I can't remember if there was a hard rule against debating in this thread, but if so, I'll be happy to move this discussion elsewhere.
Mr.Yankees wrote:Woxor, you claim to be "different" from other Americans; however, you wasted no time in criticism the Conservatives. You are no different from any other liberal. You criticize Conservatives and Conservatives criticize Liberals.
I'm not claiming to be different because I somehow rise above the fray -- far from it. I'm claiming that there are too many Americans with a limited perspective. Just because I choose sides in the fight doesn't mean that my own perspective is similarly limited, or that I am "no different" from any other person who shares some of my ideology. Anyway, I'm not so much trying to claim the high ground as I am expressing a complete intellectual alienation from many of my countrymen.
Mr.Yankees wrote:Obama was able to win given his difference in "style" of campaigning. He is no different from any other liberal President when it comes to ideology. His campaign strategies, however, were magnificent.
Candidates are more than the sum of their style and their ideology. If you weigh Lincoln, for example, on his ideology and style, you're not getting the whole picture: there is a vital human element that communicates the notion, "I am truly aware of what's going on, and I am prepared to do the right thing to address it." Being mildly against slavery and good at talking does not make you a good leader; fundamentally connecting with those who would follow you, making the right decisions, and communicating them effectively does. Where you see style, I see a human connection.

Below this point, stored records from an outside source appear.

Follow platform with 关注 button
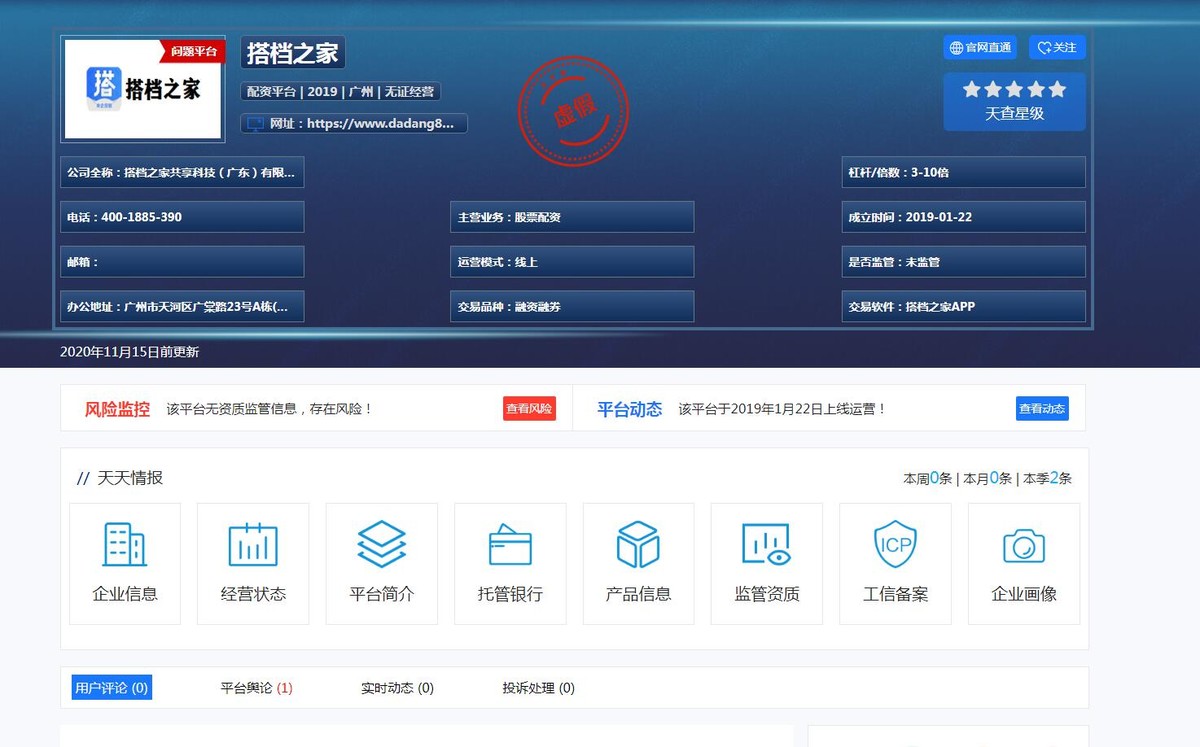Image resolution: width=1200 pixels, height=747 pixels. point(1057,47)
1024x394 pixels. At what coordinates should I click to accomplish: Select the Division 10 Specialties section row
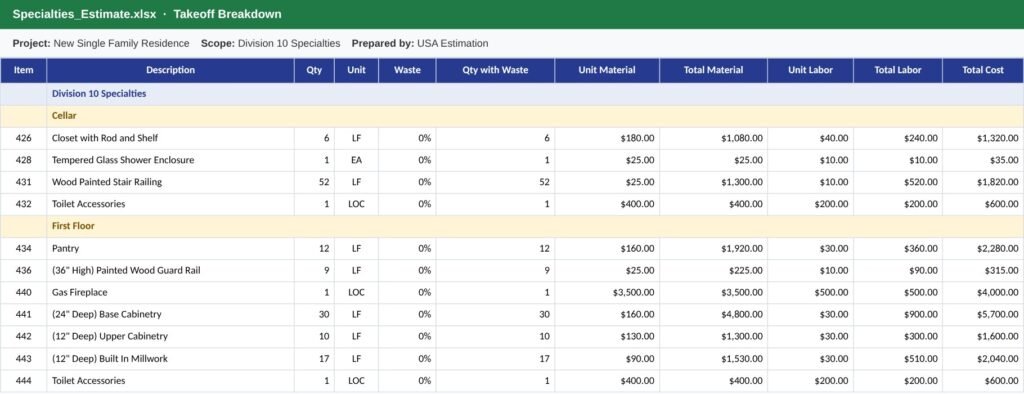[x=512, y=94]
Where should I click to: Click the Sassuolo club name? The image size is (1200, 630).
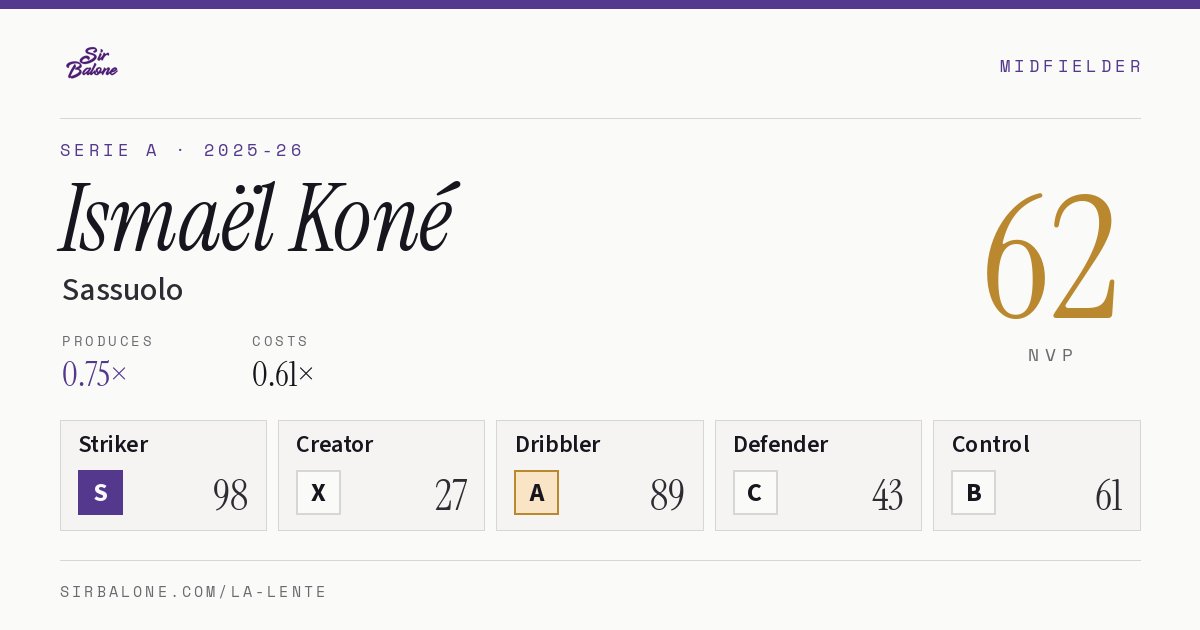(122, 289)
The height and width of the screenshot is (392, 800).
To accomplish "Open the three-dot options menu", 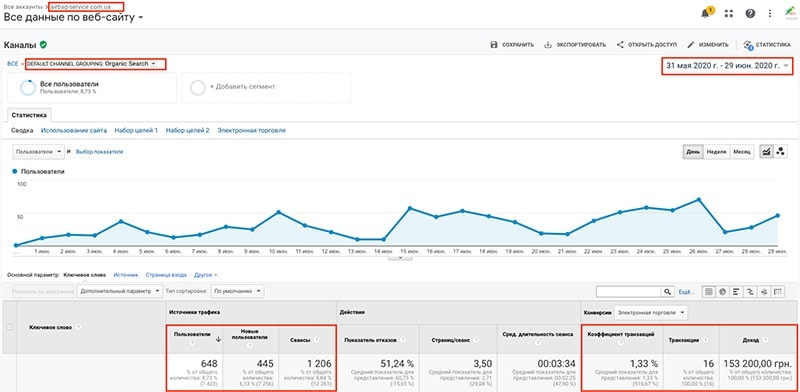I will coord(770,14).
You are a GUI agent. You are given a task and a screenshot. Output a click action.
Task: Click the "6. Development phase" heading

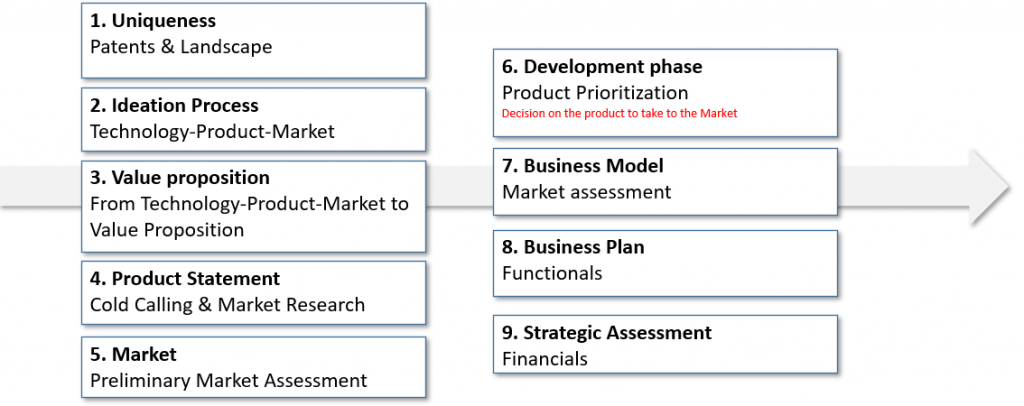pos(602,67)
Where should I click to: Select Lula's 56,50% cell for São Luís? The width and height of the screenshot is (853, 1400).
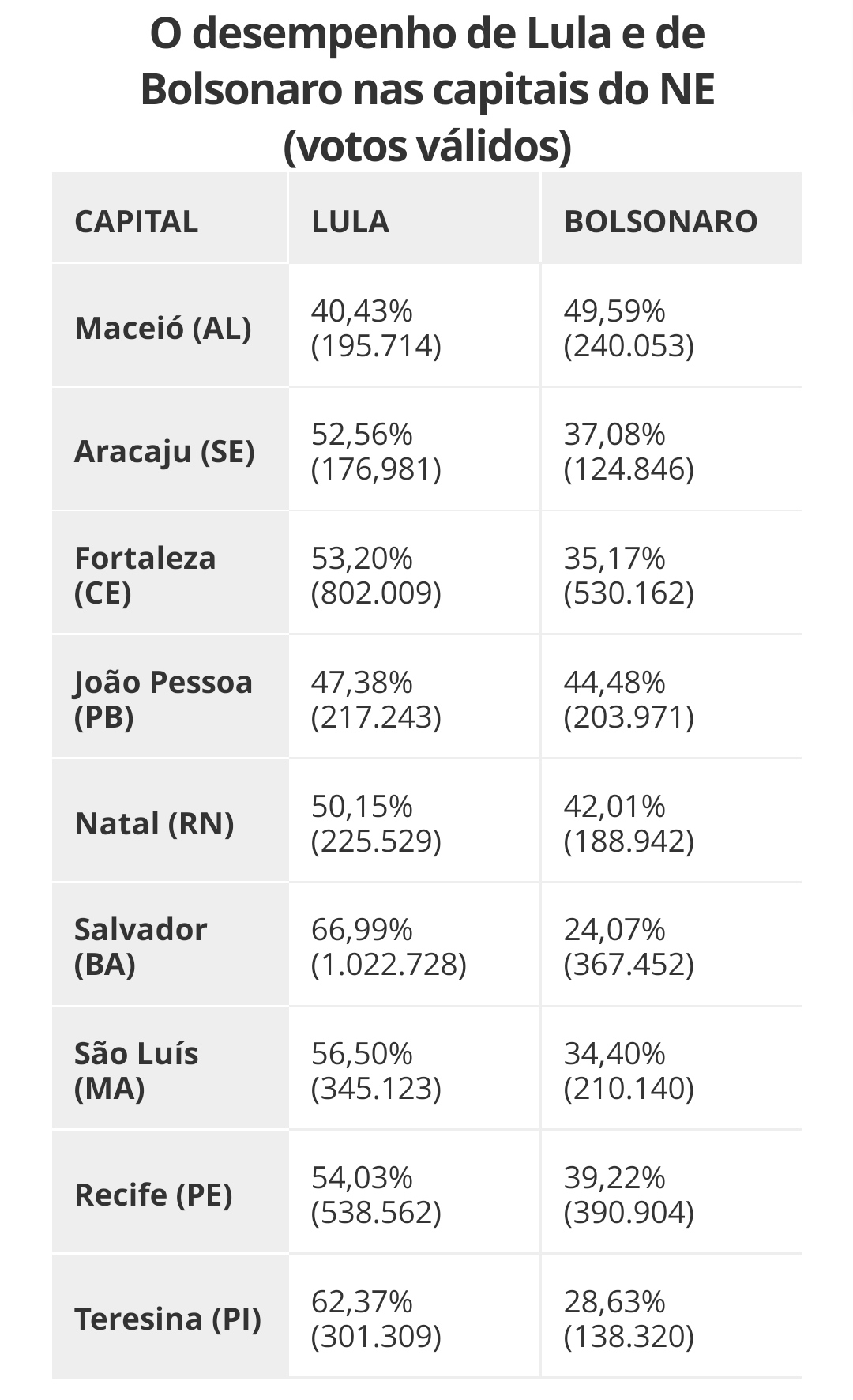[x=376, y=1071]
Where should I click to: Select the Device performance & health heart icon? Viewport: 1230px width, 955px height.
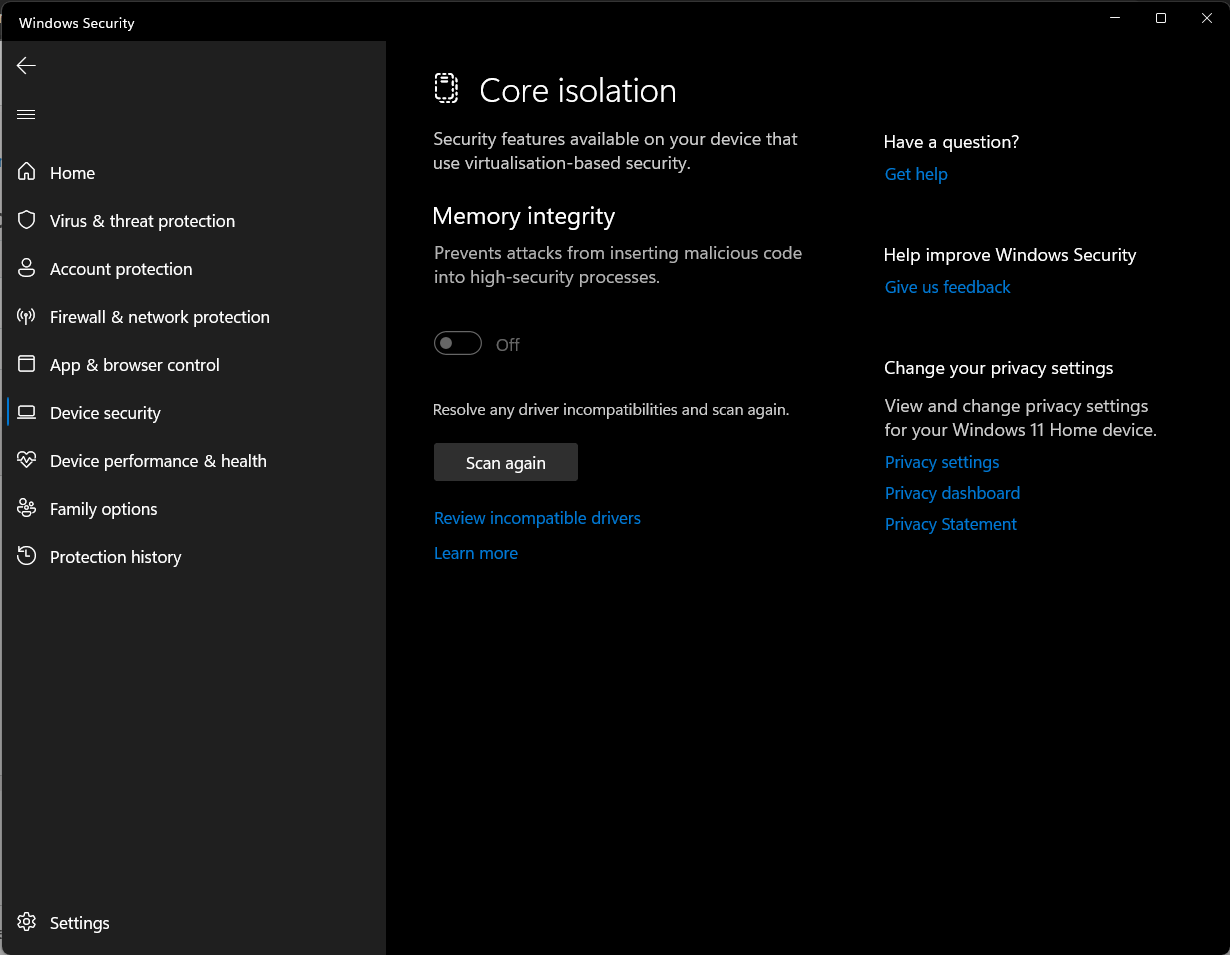(x=26, y=460)
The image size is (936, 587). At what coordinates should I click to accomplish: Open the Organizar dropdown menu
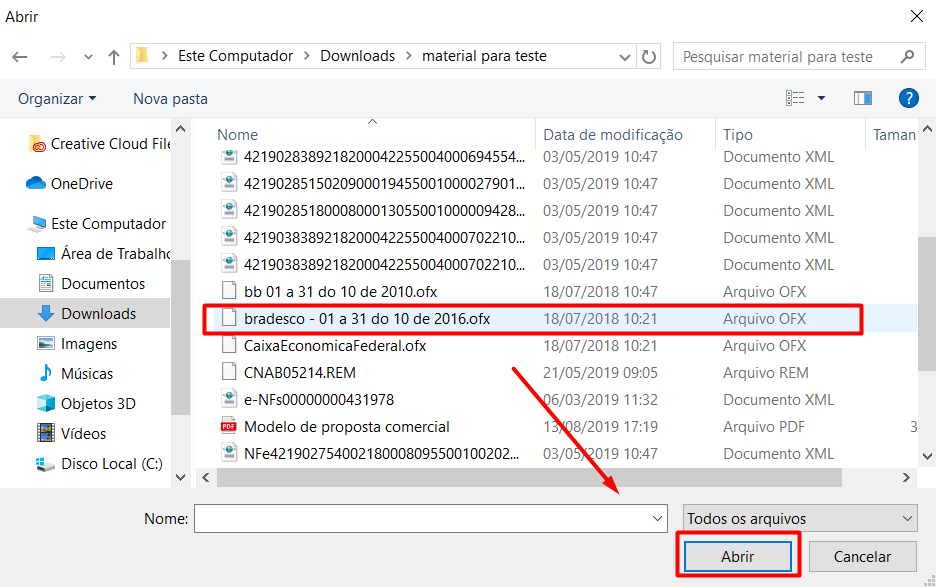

That's what America was lacking, IMO, because between Kennedy and Obama we had, respectively, an ineffective politician, a conniving paranoid, two baffled do-nothings, a Randian demagogue, his oblivious side-kick, a superficial smooth-talker, and a petulant half-wit. I don't know what the foreign perceptions are, but our president has a lot of power under the modern system, and moreover he has the peculiarity of being not a faceless elected assembly but a single person, thus drawing inordinate expectations of leadership. To have such a streak of mediocrity in leadership right at the time when the modern egalitarian consciousness is supposed to have taken hold (compare American society fifty years ago to American society now, and you'll see that we did progress somehow) did nothing to stop our civil rights progress, but it was terrible for morale, and it left us cynical and disrespectful of what government stands for. Obama simply spoke as though he understood our spiritual void and intended to at least try to live up to the standard we set, and he seemed genuine, even to all of us newly-jaded yanks.